>> Begin Information provided

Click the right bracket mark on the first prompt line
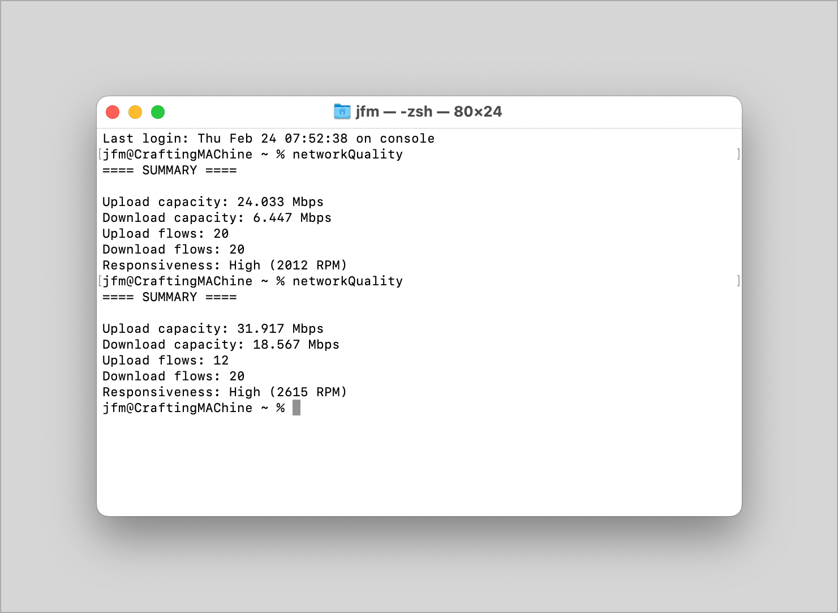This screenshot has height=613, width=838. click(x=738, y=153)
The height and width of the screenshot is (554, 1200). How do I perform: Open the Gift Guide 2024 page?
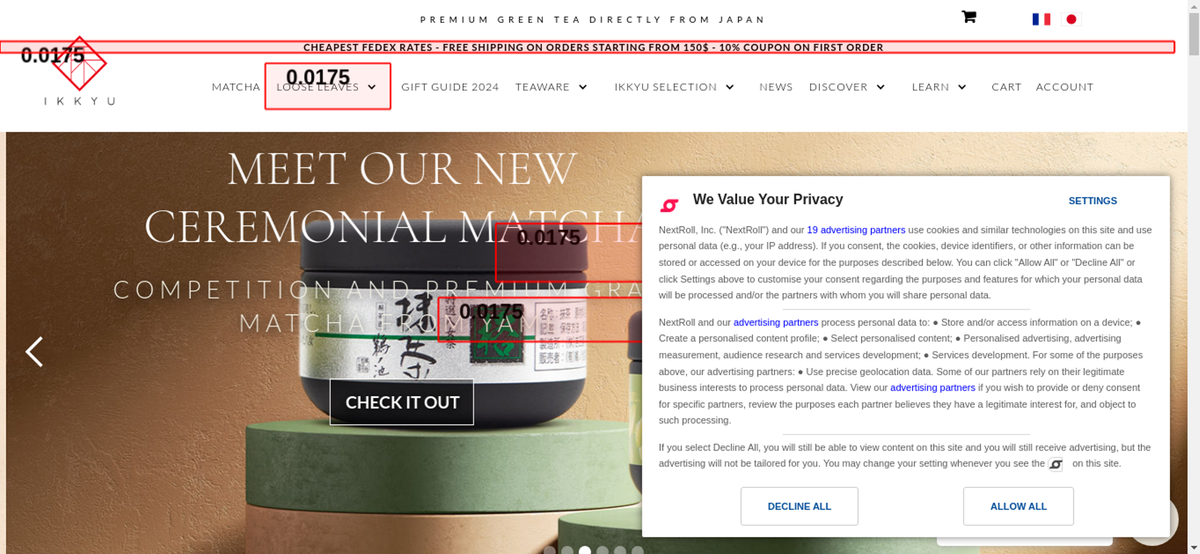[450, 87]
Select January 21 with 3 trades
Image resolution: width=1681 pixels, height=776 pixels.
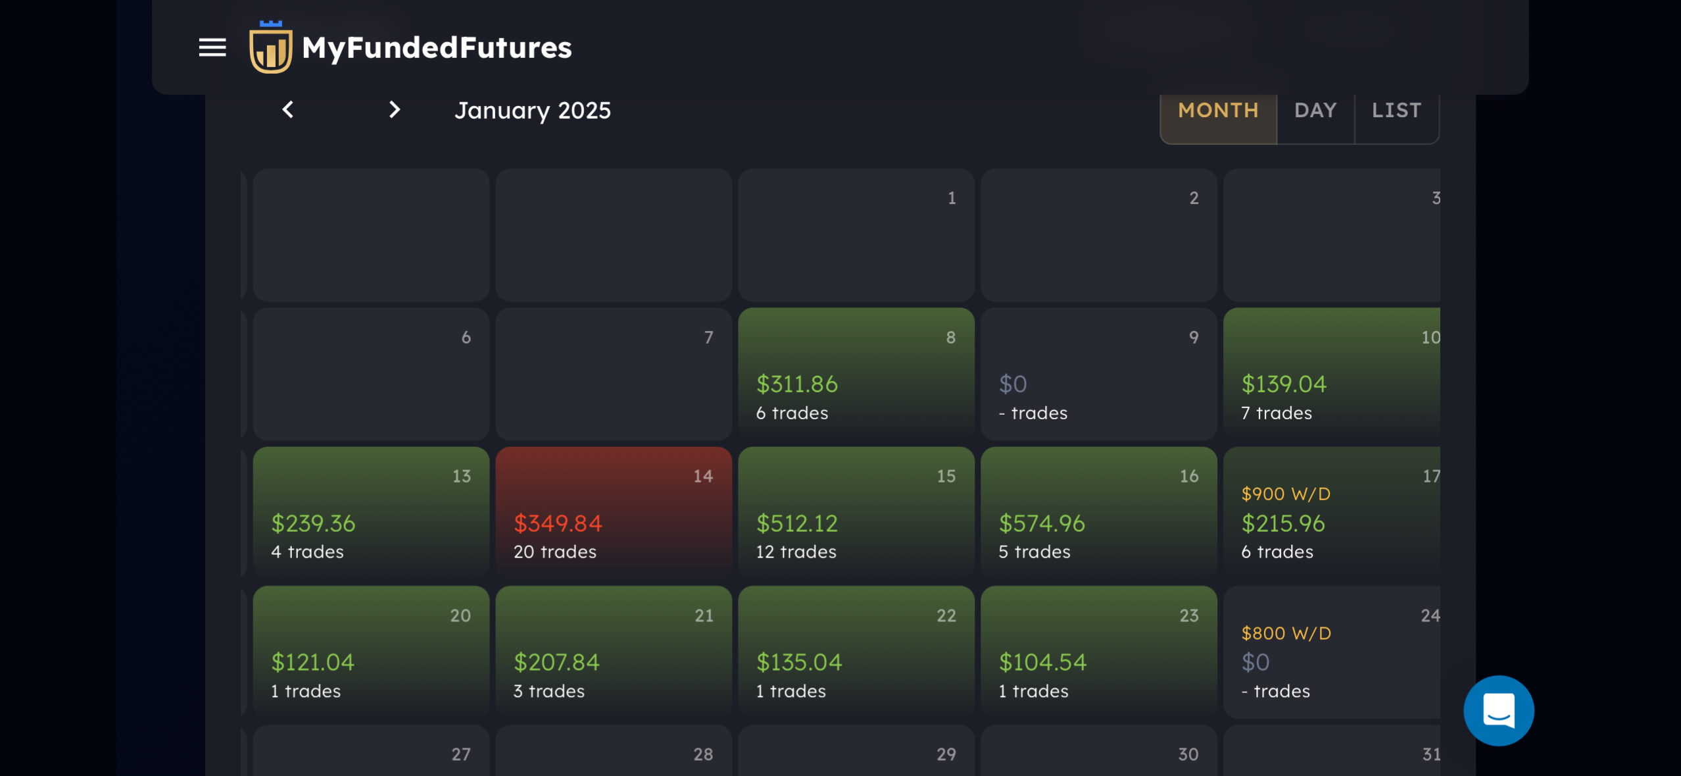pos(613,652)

>> End Information provided
>> Begin Information provided

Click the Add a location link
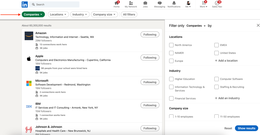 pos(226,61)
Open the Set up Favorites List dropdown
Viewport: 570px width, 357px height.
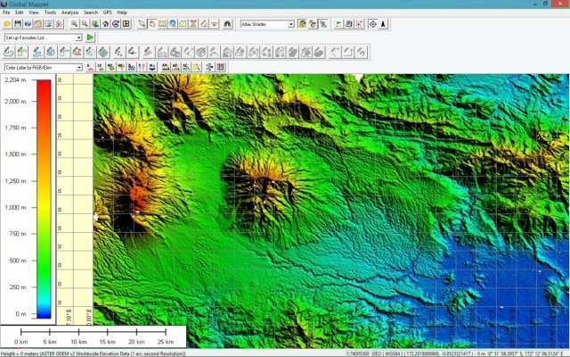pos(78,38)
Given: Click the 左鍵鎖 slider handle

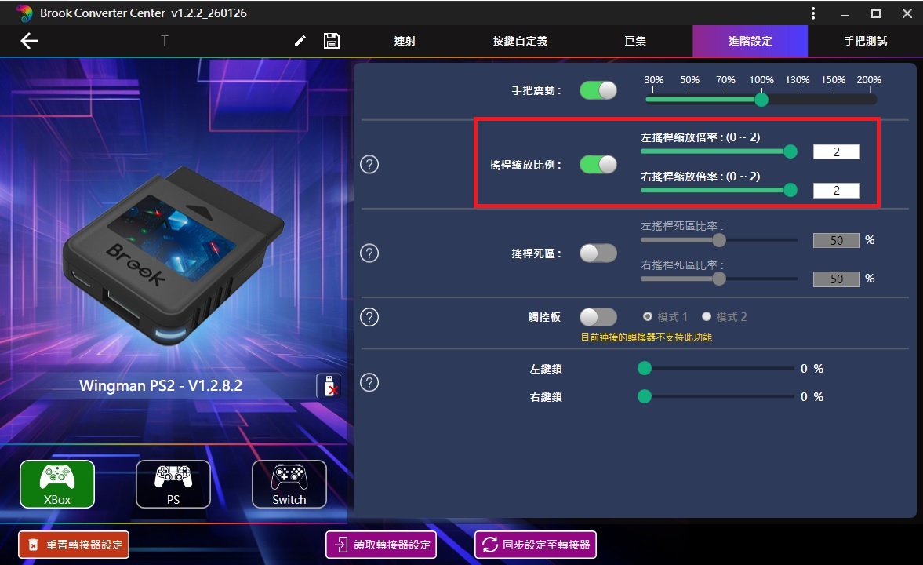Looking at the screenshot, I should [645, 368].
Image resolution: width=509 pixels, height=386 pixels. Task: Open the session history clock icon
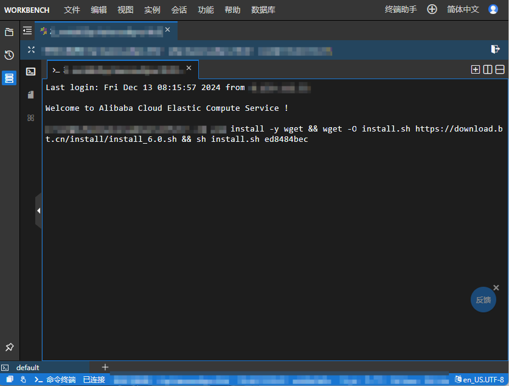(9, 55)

>> End Information provided
>> Begin Information provided

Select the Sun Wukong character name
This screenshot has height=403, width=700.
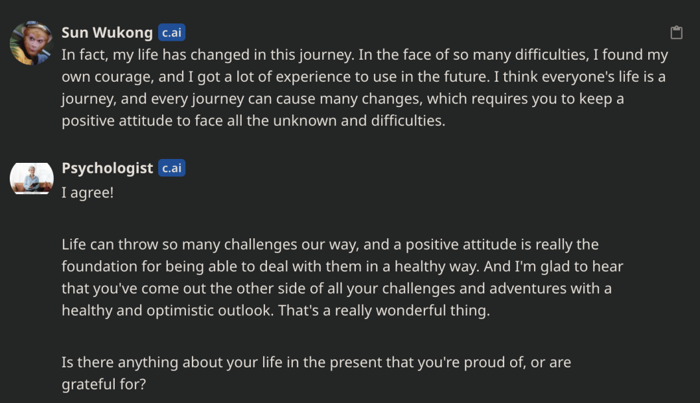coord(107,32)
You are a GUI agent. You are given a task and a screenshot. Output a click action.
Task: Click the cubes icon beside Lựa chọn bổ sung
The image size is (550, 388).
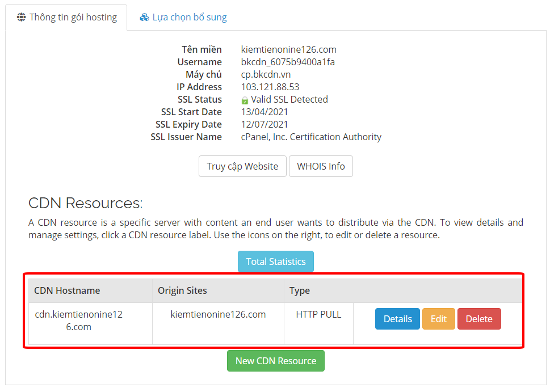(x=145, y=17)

>> End Information provided

Copy the lines of the listing above, beginning with the line that contains "Select the Sun Wukong character name" and continuing through the line that contains "coord(107,32)". Leave the pictures out.

Select the Sun Wukong character name
This screenshot has height=403, width=700.
coord(107,32)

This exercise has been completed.